* _YOUR TASK_: The output is the lines below from the one with "Image resolution: width=1232" through the one with "The image size is (796, 498).", both included, printed exactly and with no other line.

*** Opening DATA SUPPLIED ***

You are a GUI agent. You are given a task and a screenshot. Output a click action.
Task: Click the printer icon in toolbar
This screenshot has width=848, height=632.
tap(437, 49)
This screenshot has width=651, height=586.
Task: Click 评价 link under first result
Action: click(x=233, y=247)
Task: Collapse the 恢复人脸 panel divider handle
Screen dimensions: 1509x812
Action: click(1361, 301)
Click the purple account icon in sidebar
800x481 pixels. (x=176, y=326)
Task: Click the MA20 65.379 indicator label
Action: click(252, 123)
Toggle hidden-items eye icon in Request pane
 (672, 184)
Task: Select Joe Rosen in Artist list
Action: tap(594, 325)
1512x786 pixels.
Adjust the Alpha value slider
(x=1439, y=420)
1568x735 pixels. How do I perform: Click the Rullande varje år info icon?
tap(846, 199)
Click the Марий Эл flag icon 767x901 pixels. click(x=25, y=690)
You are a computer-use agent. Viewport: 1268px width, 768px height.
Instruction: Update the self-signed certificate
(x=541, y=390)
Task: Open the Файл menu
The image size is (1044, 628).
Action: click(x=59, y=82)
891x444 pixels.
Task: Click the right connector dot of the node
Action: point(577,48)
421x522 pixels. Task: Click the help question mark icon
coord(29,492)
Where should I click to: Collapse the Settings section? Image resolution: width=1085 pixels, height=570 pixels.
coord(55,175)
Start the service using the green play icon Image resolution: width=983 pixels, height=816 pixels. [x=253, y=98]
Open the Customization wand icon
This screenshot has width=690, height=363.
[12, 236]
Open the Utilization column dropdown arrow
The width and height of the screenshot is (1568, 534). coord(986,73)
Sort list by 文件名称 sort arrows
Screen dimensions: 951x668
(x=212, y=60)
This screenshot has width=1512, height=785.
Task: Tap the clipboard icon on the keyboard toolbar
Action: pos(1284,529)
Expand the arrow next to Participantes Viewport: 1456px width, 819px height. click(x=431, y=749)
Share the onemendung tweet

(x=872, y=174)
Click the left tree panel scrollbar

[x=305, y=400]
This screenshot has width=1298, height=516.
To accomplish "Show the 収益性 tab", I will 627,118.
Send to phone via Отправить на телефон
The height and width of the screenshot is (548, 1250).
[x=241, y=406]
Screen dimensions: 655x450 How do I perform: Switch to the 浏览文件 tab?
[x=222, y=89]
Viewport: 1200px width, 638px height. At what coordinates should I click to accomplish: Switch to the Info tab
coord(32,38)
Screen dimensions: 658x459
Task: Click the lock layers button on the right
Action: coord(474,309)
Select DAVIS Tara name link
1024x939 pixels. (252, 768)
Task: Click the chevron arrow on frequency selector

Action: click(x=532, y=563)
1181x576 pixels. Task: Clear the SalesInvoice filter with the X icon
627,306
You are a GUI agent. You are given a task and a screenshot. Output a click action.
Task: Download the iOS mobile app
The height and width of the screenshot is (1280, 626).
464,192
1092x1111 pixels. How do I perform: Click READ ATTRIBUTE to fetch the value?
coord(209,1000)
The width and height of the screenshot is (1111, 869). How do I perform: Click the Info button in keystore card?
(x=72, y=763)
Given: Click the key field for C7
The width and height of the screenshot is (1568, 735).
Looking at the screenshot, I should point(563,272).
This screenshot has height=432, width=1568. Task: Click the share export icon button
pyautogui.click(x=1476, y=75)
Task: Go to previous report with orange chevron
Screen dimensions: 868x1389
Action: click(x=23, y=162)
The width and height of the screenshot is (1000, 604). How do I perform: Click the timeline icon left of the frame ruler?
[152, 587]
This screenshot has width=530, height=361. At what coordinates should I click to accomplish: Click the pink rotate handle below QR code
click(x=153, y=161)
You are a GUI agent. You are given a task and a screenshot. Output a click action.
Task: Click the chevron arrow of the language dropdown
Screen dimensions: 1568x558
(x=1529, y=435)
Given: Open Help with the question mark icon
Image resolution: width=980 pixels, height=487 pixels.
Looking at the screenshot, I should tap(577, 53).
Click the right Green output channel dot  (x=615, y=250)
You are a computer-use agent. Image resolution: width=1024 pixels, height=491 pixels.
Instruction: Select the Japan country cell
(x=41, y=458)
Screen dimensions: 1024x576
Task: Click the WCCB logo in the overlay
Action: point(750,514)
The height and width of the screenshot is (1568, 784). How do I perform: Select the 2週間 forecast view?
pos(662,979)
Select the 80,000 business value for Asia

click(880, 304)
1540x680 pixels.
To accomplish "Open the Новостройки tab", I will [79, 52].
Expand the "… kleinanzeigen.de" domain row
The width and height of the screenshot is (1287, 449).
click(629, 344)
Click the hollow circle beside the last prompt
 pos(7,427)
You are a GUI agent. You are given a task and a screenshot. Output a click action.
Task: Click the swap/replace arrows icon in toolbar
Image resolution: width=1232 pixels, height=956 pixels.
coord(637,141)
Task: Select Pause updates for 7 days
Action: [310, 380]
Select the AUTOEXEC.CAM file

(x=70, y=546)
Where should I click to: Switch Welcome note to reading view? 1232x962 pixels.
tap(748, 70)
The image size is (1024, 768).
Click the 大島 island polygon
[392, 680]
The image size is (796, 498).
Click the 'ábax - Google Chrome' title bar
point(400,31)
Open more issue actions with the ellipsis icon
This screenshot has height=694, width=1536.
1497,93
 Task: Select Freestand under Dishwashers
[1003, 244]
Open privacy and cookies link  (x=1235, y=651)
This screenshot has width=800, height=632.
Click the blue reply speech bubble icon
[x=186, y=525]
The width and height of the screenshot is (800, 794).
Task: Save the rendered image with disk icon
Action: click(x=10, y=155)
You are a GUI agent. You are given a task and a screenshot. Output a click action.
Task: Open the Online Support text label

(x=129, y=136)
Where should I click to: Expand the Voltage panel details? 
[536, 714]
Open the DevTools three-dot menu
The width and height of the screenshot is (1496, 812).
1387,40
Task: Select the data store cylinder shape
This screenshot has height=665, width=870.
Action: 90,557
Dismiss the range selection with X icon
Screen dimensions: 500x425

*** Closing DATA SUPPLIED ***

* _OUTPUT BELOW_:
Image resolution: width=1232 pixels, height=956 pixels.
coord(637,141)
Task: Select Pause updates for 7 days
Action: [310, 380]
Select the AUTOEXEC.CAM file

(x=70, y=546)
Where should I click to: Switch Welcome note to reading view? 1232x962 pixels.
tap(748, 70)
The image size is (1024, 768).
Click the 大島 island polygon
[392, 680]
The image size is (796, 498).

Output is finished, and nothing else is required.